The study introduces a new SC-MTM that incorporates electron-hole dynamics and predicts phonon mode nonequilibrium in MoS2, differing from previous polarization-level models.

Findings

No polarization-based nonequilibrium observed in MoS2

Significant nonequilibrium between zone-center optical phonons and other modes

Nonequilibrium ratio increases with smaller laser spots and substrate effects

Abstract

Previous multitemperature model (MTM) resolving phonon temperatures at the polarization level and measurements have uncovered remarkable nonequilibrium among different phonon polarizations in laser irradiated graphene and metals. Here, we develop a semiconductor-specific MTM (SC-MTM) by including electron-hole pair generation, diffusion, and recombination, and show that a phonon polarization-level model does not yield observable polarization-based nonequilibrium in laser-irradiated molybdenum disulfide (MoS$_2$).

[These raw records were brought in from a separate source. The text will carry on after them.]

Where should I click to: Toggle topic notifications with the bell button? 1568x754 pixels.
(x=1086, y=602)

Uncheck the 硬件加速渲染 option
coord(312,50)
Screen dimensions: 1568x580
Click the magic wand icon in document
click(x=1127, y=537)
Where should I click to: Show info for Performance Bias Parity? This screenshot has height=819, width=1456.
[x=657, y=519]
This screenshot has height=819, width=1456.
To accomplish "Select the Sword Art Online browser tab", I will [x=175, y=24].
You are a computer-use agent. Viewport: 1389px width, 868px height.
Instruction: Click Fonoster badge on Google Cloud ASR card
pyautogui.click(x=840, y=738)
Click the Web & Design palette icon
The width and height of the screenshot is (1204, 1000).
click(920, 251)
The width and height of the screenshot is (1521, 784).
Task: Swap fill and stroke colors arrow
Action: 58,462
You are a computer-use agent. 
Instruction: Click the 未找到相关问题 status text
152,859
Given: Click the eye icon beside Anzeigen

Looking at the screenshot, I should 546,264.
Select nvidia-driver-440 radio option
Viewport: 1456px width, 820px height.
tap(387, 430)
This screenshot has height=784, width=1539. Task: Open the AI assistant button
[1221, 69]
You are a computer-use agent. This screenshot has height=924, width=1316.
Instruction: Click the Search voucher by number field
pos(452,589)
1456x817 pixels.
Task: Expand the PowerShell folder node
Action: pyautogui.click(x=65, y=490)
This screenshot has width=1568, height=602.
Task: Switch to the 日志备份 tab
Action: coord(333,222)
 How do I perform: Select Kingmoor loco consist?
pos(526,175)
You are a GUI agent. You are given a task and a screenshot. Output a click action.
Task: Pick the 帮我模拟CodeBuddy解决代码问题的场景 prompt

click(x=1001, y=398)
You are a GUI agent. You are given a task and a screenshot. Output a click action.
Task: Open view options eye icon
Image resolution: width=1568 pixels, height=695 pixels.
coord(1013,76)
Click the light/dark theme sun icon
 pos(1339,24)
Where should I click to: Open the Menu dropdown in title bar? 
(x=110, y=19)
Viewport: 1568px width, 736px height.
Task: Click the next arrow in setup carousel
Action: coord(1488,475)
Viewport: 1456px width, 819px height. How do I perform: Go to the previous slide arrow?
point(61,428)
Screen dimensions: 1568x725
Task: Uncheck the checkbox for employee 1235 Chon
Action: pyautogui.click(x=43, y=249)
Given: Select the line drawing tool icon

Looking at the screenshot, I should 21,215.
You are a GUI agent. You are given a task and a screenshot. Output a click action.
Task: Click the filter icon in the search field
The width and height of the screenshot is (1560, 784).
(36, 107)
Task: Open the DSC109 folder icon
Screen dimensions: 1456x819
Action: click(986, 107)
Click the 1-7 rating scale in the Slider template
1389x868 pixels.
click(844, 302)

In contrast, appreciable nonequilibrium is predicted between zone-center optical phonons and the other modes. The momentum-based nonequilibrium ratio is found to increase with decreasing laser spot size and interaction with a substrate. This finding is relevant to the understanding of the energy relaxation process in two-dimensional optoelectronic devices and Raman measurements of thermal transport.